Testosterone Gel Helpful in Refractory Depression

Laurie Barclay, MD

January 15, 2003

Jan. 15, 2003 — Men who have depression refractory to usual antidepressants may benefit from testosterone gel, according to the results of a randomized, placebo-controlled trial reported in the January issue of the American Journal of Psychiatry.

"Testosterone supplementation may produce antidepressant effects in men, but until recently it has required cumbersome parenteral administration," write Harrison G. Pope, Jr., MD, and colleagues from McLean Hospital in Belmont, Massachusetts.

The authors administered testosterone transdermal gel to men aged 30 to 65 years with refractory depression and low or borderline testosterone levels. Of 56 men screened, 24 (42.9%) had morning serum total testosterone levels of 350 ng/dL or lower (normal range, 270-1070 ng/dL).

Of 23 men enrolled in the study, one responded to an initial one-week, single-blind placebo period, and 22 were subsequently randomized to 1% testosterone gel, 10 g/day, or to identical-appearing placebo. All subjects continued their baseline antidepressant regimen. Ten of 12 subjects receiving testosterone and nine of 10 receiving placebo completed the eight-week trial. At baseline, both groups had similar demographic and psychiatric measures.

Compared with the placebo group, the testosterone gel group had significantly greater improvement in scores on the Hamilton Depression Rating Scale and on its vegetative and affective subscales, and on the Clinical Global Impression severity scale, but not on the Beck Depression Inventory. Testosterone gel appeared to improve psychological aspects of depression, as reflected in the depressed mood, guilt, and psychological anxiety items of the Hamilton Depression Rating Scale, to nearly the same extent as the somatic aspects of depression.

The only treatment-related adverse event was increased difficulty with urination in one subject, suggesting exacerbation of benign prostatic hyperplasia.

"These preliminary findings suggest that testosterone gel may produce antidepressant effects in the large and probably underrecognized population of depressed men with low testosterone levels," the authors write.

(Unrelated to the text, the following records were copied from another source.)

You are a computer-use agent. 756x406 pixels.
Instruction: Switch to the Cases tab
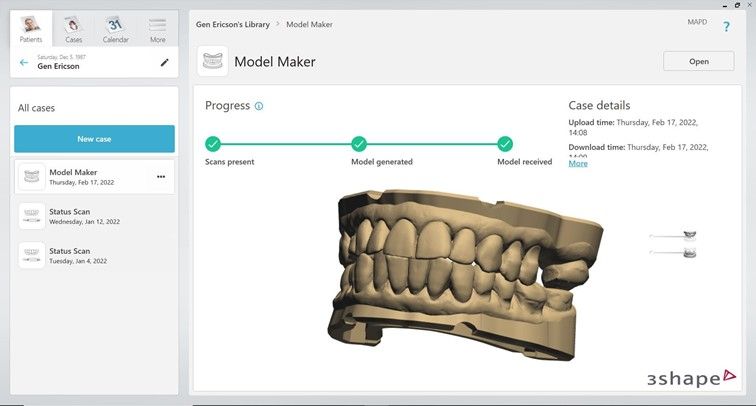tap(73, 27)
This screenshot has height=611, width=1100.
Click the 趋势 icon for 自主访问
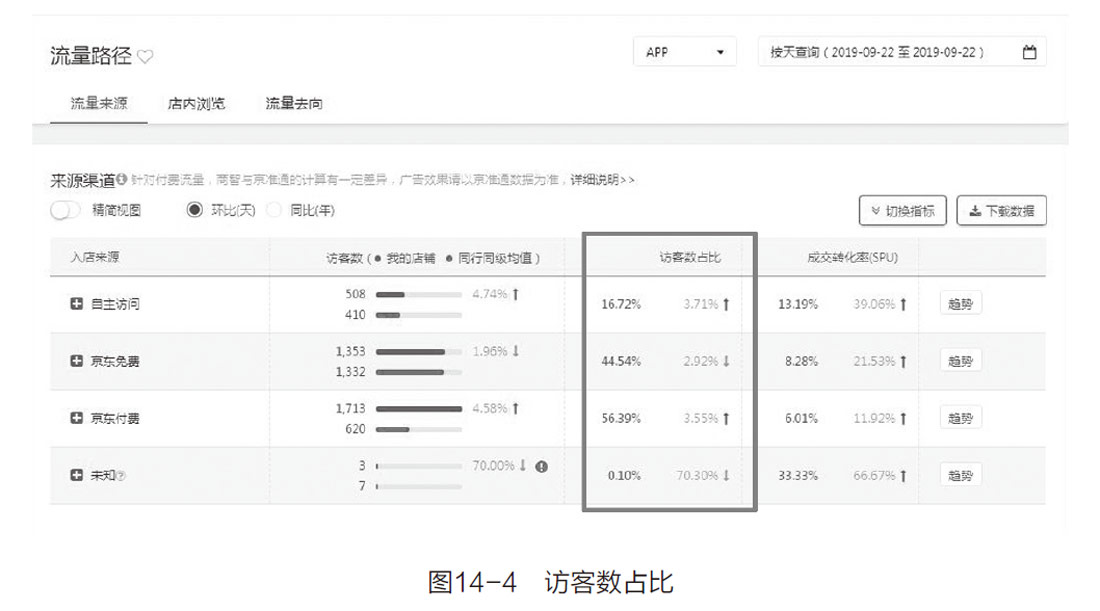click(960, 304)
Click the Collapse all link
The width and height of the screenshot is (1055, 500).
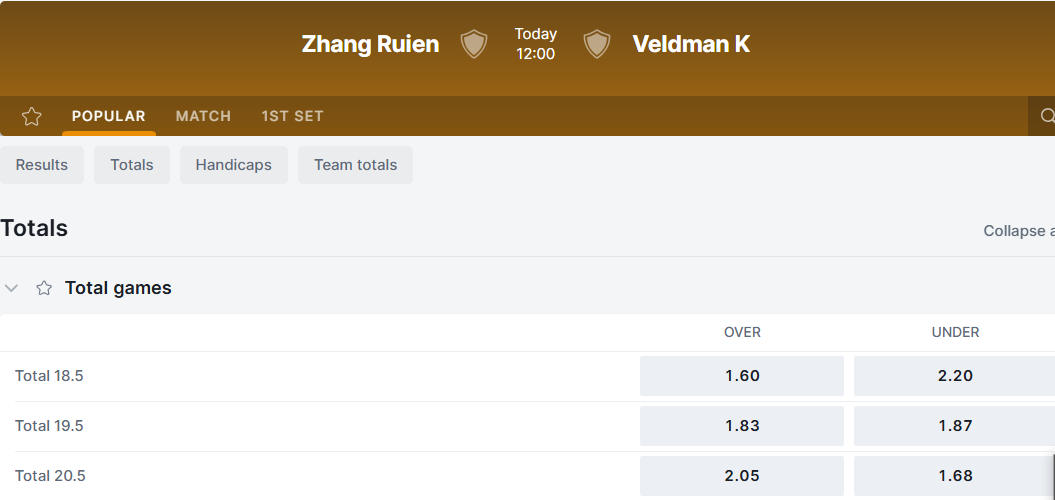(x=1018, y=231)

Although mean age in this study was 46.9 years, mean total testosterone level was only 403 ng/dL (SD = 152 ng/dL), dramatically lower than expected in the general population of men aged 45 to 54 years, and slightly lower than in an earlier study of depressed men in their 60s and 70s.

"These observations suggest that low testosterone levels may be unexpectedly common in middle-aged men with treatment-resistant major depressive disorder, perhaps because chronic depressive symptoms lead to blunting of the hypothalamic-pituitary-gonadal axis or, possibly, because of effects of the antidepressant medications themselves," the authors write.

Study limitations include limited statistical power, short duration, breaking the blind for each subject individually at termination rather than for all subjects at the conclusion of the study, use of a single serum total testosterone level to determine eligibility, addition of testosterone to existing antidepressant treatment, and inclusion of men only.

Potential risks of testosterone supplementation include development of paranoid symptoms, especially in subjects taking tricyclic antidepressants, and possible longer-term effects such as gynecomastia, adverse effects on lipid fractions, gradual exacerbation of benign prostatic hyperplasia, suppression of the hypothalamic-pituitary-testicular axis, and possible increased risk of prostate or other cancers.

"These findings may have important consequences for public health. In a given year, about 8% of American men over the age of 30 years exhibit major depressive disorder, and many of these cases will be partially or completely refractory to an adequate trial of antidepressant medication," the authors write. "If this subgroup withrefractory depression has a 43% prevalence of low testosterone levels, as found in the present study, then hundreds of thousands of men in a given year might at least theoretically be candidates for testosterone supplementation to treat depression. Given the size of this population, together with the increased availability and convenience of transdermal testosterone preparations, it seems important to assess carefully both the benefits and the risks of this antidepressant treatment strategy."